→ **Problem to work on**
According to the text on Anže Logar, why did he move to Brussels in 2003? Answer in one to three sentences.
#### Selected text
Deputy Prime Minister and Minister of Economy, Labour, and Sport
- Incumbent
- Assumed office 4 June 2026
- Prime Minister: Janez Janša
- Preceded by: Matjaž Han (as Minister of Economy, Tourism, and Sport) Luka Mesec (as Minister of Labour, Family, Social Affairs, and Equal Opportunities)

Member of the National Assembly
- In office 13 July 2014 – 10 April 2026

Minister of Foreign Affairs
- In office 13 March 2020 – 1 June 2022
- Prime Minister: Janez Janša
- Preceded by: Miro Cerar
- Succeeded by: Tanja Fajon

Personal details
- Born: 15 May 1976 (age 50) Ljubljana, SR Slovenia, SFR Yugoslavia
- Party: Democrats (since 2024)
- Other political affiliations: Slovenian Democratic Party (1999–2024)

= Anže Logar =

Slovenian politician (born 1976)

Anže Logar (born 15 May 1976) is a Slovenian politician who was Minister of Foreign Affairs in the third Janša cabinet from March 2020 to June 2022.

Logar served as the director of the Government Communication Office in both Governments of Janez Janša, and served as the official spokesperson of the Slovenian Presidency of the Council of the European Union in 2008. He ran in the presidential elections of October and November 2022, but narrowly lost to Nataša Pirc Musar.

==Education and early life==
In 2000, Logar graduated at the Faculty of Economics in Ljubljana. In January 2006, he obtained his MSc degree at The Graduate School of Government and European Studies. In July 2016 Logar received a doctorate from the Faculty of Applied Social Studies in Nova Gorica.

Logar started working in 2000 in the marketing division of SKB Bank, Société Générale group. In view of Slovenia's EU accession, in 2003 he moved to Brussels to work as adviser as the new Slovenian Members of the European Parliament from the European People's Party group (SDS).

== Political career ==
He then joined Janez Janša's cabinet as head of public relations of the government office for European affairs (2006–07) and director of the government's communication office UKOM (2007–08); during this period he was also the official spokesperson of the Slovenian Presidency of the Council of the European Union in 2008. As Janša was replaced in government by Borut Pahor, Logar remained as officer in UKOM. He was re-appointed director with the second Janša cabinet in 2012. The following year, Logar was appointed Minister Plenipotentiary at the Directorate for Economic Diplomacy of the Slovenian Ministry of Foreign Affairs.
########
#### Supplied information
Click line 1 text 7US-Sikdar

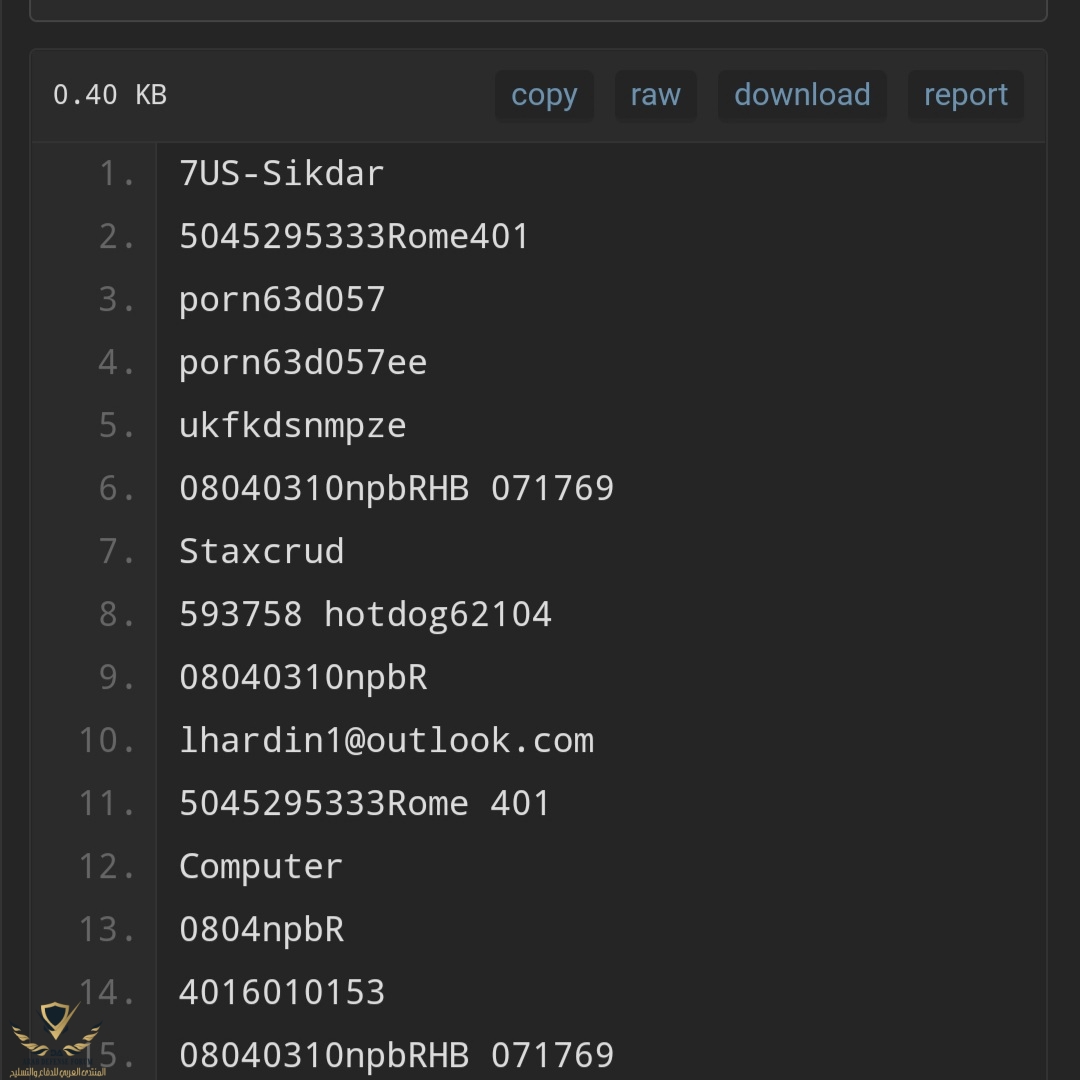(x=281, y=174)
########
→ **Your solution**
He moved to Brussels in 2003 because Slovenia was joining the EU. There he worked as an adviser to the new Slovenian Members of the European Parliament from the European People's Party group (SDS).